Ana Bárcena Santamaría Departamento de Comunicación
Vie, 17/11/2017 - 18:54

La Real Academia Española define `manada´ como “un grupo de animales de ganado doméstico, especialmente cuadrúpedos, que andan juntos”. También añade que este término puede hacer referencia a un “grupo numeroso de otro tipo de animales de una misma especie que van juntos”, convirtiéndose esta segunda opción en la más adecuada para definir y autodefinirse a los protagonistas de estas líneas.

Bípedos, y a buen seguro de la misma especie, durante la celebración de la fiesta en honor a San Fermín en 2016 fueron acusados de un lamentable incidente. Juan Ángel Prenda, Alfonso Jesús Cabezuelo, Jesús Escudero, Ángel Boza y Antonio Miguel Guerrero cometieron un presunto delito continuado de violación. La presunta víctima en este caso, C., una joven de 18 años.

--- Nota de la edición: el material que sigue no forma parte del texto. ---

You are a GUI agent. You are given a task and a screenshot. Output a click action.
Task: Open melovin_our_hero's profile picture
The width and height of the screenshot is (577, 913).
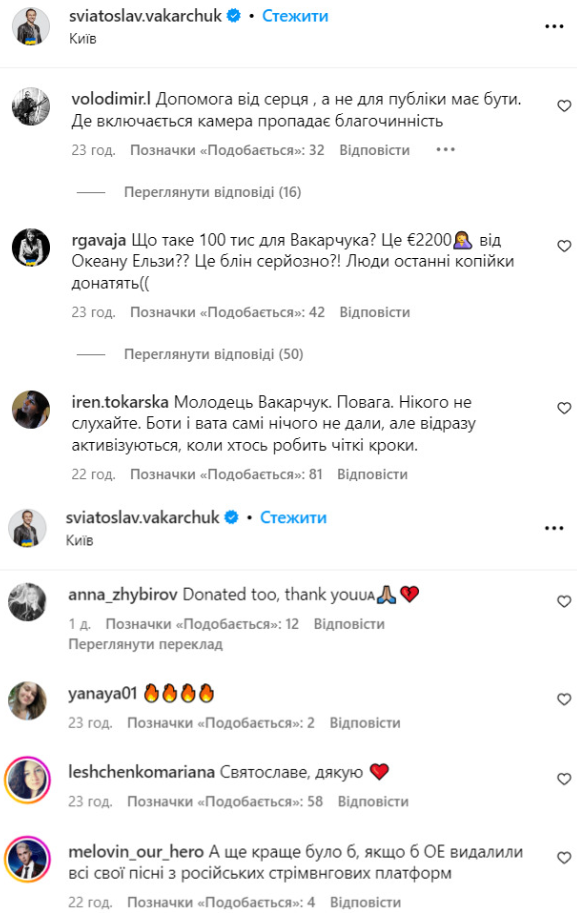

Ahora, un año, cinco meses y algunos días después, ha comenzado el juicio. Como (afortunadamente) era de esperar se ha producido una masiva y viral denuncia social alentada por la última decisión del juez de admitir como prueba un informe de un detective privado aportado por la defensa de los acusados. Hecho que pone de manifiesto que la denunciante fue espiada días después del suceso, haciéndola un seguimiento de las redes sociales y fotografiando su día a día, todo para demostrar que no estaba afectada tras la presunta violación, presupongo.

Una idea de ´bombero` o en este caso de abogado, que a Víctor Rodríguez, profesional de la seguridad y formador de detectives, le cuesta entender teniendo en cuenta que para realizar un encargo a un detective y que este lo acepte, debe de existir un motivo lícito, que en este caso cuesta encontrar.  

Entendiendo que el profesional de la investigación privada ha realizado su trabajo con total profesionalidad, las posibles pruebas que haya obtenido no tienen por qué demostrar nada sobre que la actividad diaria de una persona tenga que estar condicionada por la posible agresión, ya que como afirma María Penado, psicóloga jurídica y forense, “hay que tener en cuenta que todo tratamiento psicológico tiene que ir orientado a la recuperación de la actividad previa del sujeto, por lo que es compatible su comportamiento con una recomendación de "vuelta a la normalidad" lo antes posible. De ese modo se intentaría mitigar las consecuencias psicopatológicas a corto y medio plazo y orientar al sujeto a las actividades que le supongan un estímulo positivo. Esta vuelta inmediata a la normalidad actuaría también como un intento de evitar la "estigmatización" y la "victimización secundaria" que puede suponer el ser identificada y catalogada como víctima de un hecho delictivo con tanta repercusión como el que hablamos”.

Otra posible explicación no excluyente con la anterior sería la posibilidad de que la víctima se encontrase en un estado de `shock` o `negación` de lo sucedido, donde puede actuar como si el hecho traumático no hubiese pasado.

Según estas afirmaciones, queda claro que para explicar el comportamiento de la víctima en los momentos posteriores a la agresión, son múltiples las variables que se tienen que considerar y variados los enfoques explicativos que se encuentran detrás, siendo el profesional de la Psicología forense el perfil más adecuado para encargarse de evaluarlos.

Paradójico es el hecho de que a su vez el juez, el mismo juez y no otro, no haya aceptado como prueba de la acusación no sé qué conversaciones del quinteto animal mantenidas a través de la aplicación Whatsapp, apelando al derecho a preservar su intimidad. Será durante el juicio donde el juez y la aplicación que este haga de las leyes, decidirán qué pruebas son válidas y cuáles no, así como si han alcanzado el fin que con ellas se buscaba.

Y mientras, mientras tanto, mientras se piensa que igual no, se deja de pensar que igual sí. Que igual C. dijo “no”, un no, que igual la manada no entendió. Porque ya se sabe, ´animal´ en muchos casos hace oposición a lo racional, y en muchos otros protagoniza fábulas. Como este texto, en el que la explicación es que vivimos en una sociedad en la que se enseña antes a las mujeres a cuidarse de no ser violadas que a los hombres a no violar, y la moraleja que con que nos violen no es suficiente, también tenemos que aparentarlo si queremos que nos crean.